The tensest relationship between any pair of major powers in the world today is the one between the Soviet Union and the People's Republic of China. There is an obvious possibility that they might go to war. Even if they do not, their quarrel will almost certainly continue to have important consequences for the United States and the world, as it has had in the recent past.
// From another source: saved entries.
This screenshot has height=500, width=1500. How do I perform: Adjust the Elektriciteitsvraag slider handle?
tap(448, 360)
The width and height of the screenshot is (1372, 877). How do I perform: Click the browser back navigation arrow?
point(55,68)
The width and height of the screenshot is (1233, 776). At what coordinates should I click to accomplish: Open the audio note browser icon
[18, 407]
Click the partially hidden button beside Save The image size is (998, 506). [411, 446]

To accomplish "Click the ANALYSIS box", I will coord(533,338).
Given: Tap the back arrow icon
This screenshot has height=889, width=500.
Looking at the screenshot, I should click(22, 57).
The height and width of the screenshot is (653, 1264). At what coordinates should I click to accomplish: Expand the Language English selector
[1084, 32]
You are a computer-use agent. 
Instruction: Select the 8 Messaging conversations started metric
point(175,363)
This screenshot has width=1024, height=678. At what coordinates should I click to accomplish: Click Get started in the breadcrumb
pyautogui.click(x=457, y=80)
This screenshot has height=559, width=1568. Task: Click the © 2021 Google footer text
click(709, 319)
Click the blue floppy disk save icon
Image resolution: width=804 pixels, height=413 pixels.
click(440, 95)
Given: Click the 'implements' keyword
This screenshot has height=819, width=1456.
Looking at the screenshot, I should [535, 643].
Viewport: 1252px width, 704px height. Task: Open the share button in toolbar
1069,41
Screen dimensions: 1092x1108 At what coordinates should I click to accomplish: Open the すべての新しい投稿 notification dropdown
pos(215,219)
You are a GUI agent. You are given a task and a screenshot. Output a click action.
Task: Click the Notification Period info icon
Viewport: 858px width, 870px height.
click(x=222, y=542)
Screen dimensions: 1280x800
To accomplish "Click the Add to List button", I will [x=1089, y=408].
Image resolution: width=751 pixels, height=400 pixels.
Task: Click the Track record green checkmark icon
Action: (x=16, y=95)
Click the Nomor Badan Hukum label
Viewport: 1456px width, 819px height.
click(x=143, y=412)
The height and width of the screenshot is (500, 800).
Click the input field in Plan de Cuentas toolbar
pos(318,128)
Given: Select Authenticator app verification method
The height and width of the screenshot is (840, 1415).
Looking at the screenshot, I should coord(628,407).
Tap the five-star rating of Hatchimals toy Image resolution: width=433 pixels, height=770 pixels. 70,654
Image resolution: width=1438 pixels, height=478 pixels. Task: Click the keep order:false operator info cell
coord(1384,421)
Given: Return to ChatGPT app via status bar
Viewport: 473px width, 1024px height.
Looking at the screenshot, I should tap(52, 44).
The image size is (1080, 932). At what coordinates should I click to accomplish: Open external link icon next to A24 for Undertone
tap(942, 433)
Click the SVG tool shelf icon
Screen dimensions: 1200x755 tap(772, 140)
ATTITUDES AND POLICIES: THE SOVIET SIDE

Fear, much of it racial and irrational, plays a major role in the Soviet attitude toward China. Like traditional Asian enemies of the Russians, the Chinese are regarded as inscrutable, and their enormous numbers enhance the seeming vulnerability of the Sino-Soviet frontier and the thinly populated lands on the Soviet side of it. Mao Tse-tung's betrayal of the Soviet offer of friendship, as Moscow sees it, his departure from orthodox Marxism-Leninism, his insistence on joining the nuclear club, his questioning of the existing Sino-Soviet border, and his apparent claim to the Mongolian People's Republic contribute heavily to the reaction of fear and resentment that he has evoked. Worst of all, perhaps, is Peking's recent "collusion" with the United States.

As often happens in such cases, however, the Chinese demon is convenient in some respects as well as terrible. Suslov, the elder statesman of the Soviet leadership, genuinely detests what he regards as Chinese ideological deviations, but he also finds Peking a useful adversary against whom to rally the pro-Soviet parties of the international communist movement; his influence appears to be important in explaining the strong Soviet anti-Chinese line since 1969, as well as the occasional spurts of anti-American propaganda apparently aimed at preventing the Soviet-American détente from getting out of hand. Brezhnev, as the presiding officer of the Soviet Communist Party apparatus, objects to the damage that the Chinese have inflicted on their own party apparatus since the outbreak of the Cultural Revolution and to Peking's new relationship with the United

States, but he also finds China valuable at home and abroad as a major hypothetical foe now that the West German demon image has become less terrible and even the United States seems less formidable. The Soviet military undoubtedly regard China as a threat, but they also find its existence valuable as a source of higher military appropriations and of military experience.

Moscow probably regards its military strength near the Sino-Soviet border not only as a deterrent to attempted Chinese military expansion in any direction but as a source of possible useful political leverage. More specifically, the Soviet leadership may well hope that after Mao's death it will be able to apply pressure of some sort that will promote the emergence of leaders and the adoption of policies more to Moscow's taste than the present models.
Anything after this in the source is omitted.